Seriously, don't go projecting all these hideous wishes
and thoughts on people just because their motivations obviously
differ from your own. Very likely this guy is heterosexual, and
therefore does not form relationships with men. It doesn't mean
that he hates homosexuals, just that he would very much appreciate
knowing someone's gender for sure before he steps into anything.

>>As a guy I know easy it is to talk about problems to
>>someone you think is a girl.
>
>So, you find a character you can talk to... Then you find out said character's
>player is male. Then you freak, because, after all, every one knows *real*
>guys don't talk about *problems*, they talk about *sports* and *babes*....

Same as above.
Many people, including he and I, feel much more comfortable
talking with women-especially about *non*macho things like love, how
to deal with one of your friend's getting raped, feelings of inadequacy,
etc.
In fact, not that this either adds legitimacy to his (and my)
point nor is necessary therefor, but I understand that perhaps the
majority of people get along better with the opposite sex than the same
sex.

>Wake up, folks. Nothing you do on a MU* makes *you*, the player, gay or not a
>*real* man, whatever that's supposed to mean.....
>

Whatever what you've just said is supposed to mean...

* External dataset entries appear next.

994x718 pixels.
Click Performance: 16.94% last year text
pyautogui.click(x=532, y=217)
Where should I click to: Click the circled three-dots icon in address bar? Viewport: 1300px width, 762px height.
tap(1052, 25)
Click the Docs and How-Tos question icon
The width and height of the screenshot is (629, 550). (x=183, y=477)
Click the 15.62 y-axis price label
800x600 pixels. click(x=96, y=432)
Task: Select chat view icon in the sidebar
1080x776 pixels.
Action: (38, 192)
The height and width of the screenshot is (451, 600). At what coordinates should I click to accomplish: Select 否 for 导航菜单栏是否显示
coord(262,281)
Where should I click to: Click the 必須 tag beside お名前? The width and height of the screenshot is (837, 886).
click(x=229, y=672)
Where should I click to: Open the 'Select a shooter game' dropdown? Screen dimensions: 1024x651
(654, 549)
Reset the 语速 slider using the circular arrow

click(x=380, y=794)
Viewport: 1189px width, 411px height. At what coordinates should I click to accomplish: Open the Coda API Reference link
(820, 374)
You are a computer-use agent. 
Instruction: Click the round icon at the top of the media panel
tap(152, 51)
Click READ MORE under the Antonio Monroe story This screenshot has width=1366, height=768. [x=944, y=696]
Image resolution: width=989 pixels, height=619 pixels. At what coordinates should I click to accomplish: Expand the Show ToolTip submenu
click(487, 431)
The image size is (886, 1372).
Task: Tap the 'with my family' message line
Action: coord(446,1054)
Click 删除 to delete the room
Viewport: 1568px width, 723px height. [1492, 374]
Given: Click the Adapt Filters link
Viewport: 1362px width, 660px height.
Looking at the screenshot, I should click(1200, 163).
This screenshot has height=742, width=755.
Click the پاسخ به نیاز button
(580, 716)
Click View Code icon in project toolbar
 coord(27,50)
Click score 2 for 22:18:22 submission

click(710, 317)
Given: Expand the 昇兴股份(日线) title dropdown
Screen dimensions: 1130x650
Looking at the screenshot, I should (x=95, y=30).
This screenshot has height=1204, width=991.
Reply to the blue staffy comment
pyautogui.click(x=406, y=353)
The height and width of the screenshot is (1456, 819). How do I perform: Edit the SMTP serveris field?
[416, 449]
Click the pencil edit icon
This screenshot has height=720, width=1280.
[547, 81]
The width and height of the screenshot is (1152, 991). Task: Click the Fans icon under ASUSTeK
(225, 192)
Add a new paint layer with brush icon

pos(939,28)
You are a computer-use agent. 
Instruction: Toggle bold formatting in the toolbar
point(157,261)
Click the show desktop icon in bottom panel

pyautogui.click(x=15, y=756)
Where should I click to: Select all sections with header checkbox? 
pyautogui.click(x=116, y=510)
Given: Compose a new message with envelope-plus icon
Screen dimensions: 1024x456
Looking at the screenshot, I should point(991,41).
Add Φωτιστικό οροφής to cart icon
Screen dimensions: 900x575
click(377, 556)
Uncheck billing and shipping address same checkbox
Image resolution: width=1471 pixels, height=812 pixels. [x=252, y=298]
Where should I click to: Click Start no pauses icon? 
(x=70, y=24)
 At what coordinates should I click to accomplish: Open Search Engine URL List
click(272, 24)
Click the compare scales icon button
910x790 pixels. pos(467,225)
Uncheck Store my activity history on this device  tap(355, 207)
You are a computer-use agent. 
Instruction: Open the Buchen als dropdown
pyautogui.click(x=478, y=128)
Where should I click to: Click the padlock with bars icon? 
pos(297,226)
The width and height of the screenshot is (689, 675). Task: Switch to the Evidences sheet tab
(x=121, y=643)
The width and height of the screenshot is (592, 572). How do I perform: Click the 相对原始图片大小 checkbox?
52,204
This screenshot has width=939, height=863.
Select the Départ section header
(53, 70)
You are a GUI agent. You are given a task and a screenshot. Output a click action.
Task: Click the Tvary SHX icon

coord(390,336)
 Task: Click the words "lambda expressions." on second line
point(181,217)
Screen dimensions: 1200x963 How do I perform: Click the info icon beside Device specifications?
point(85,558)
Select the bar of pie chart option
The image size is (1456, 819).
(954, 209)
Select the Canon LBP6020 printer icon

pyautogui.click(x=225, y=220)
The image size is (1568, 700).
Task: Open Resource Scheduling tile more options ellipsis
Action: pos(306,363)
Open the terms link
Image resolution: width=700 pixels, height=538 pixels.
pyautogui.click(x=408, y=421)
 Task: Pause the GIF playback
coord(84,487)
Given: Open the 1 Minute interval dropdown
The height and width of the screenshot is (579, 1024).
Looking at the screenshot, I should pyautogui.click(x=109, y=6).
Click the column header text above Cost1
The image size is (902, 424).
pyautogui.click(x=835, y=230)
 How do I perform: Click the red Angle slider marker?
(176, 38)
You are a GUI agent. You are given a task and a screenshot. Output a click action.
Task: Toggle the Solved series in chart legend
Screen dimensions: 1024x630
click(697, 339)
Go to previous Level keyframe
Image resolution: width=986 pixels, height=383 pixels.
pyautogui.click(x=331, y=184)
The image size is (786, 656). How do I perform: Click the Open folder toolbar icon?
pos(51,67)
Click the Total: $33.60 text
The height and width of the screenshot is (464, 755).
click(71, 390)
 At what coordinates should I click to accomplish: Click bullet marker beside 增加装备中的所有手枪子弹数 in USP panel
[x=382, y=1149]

>>I have seen it from both ends. I've seen guys lead other players on and laugh
>>about it at thier term next to me.I've also seen guys run "prostitute" char to
>>make money and equip for thier real character.
>
>You've seen it from one end. You've seen the guys who run caricatures to get
>hit on. Have you ever seen someone who took it seriously? There *are* some
>people out there who run cross-gender characters who are *not* trying to 'lead
>other players on and laugh about it at their term'.
>

He wasn't saying there weren't. In fact, the very fact that he
says it's ok with him if you cross-gender *provided* you don't try
to lead others on and laugh about it at your terminal, implies that he
believes that there *are* people who cross-gender *without* doing that.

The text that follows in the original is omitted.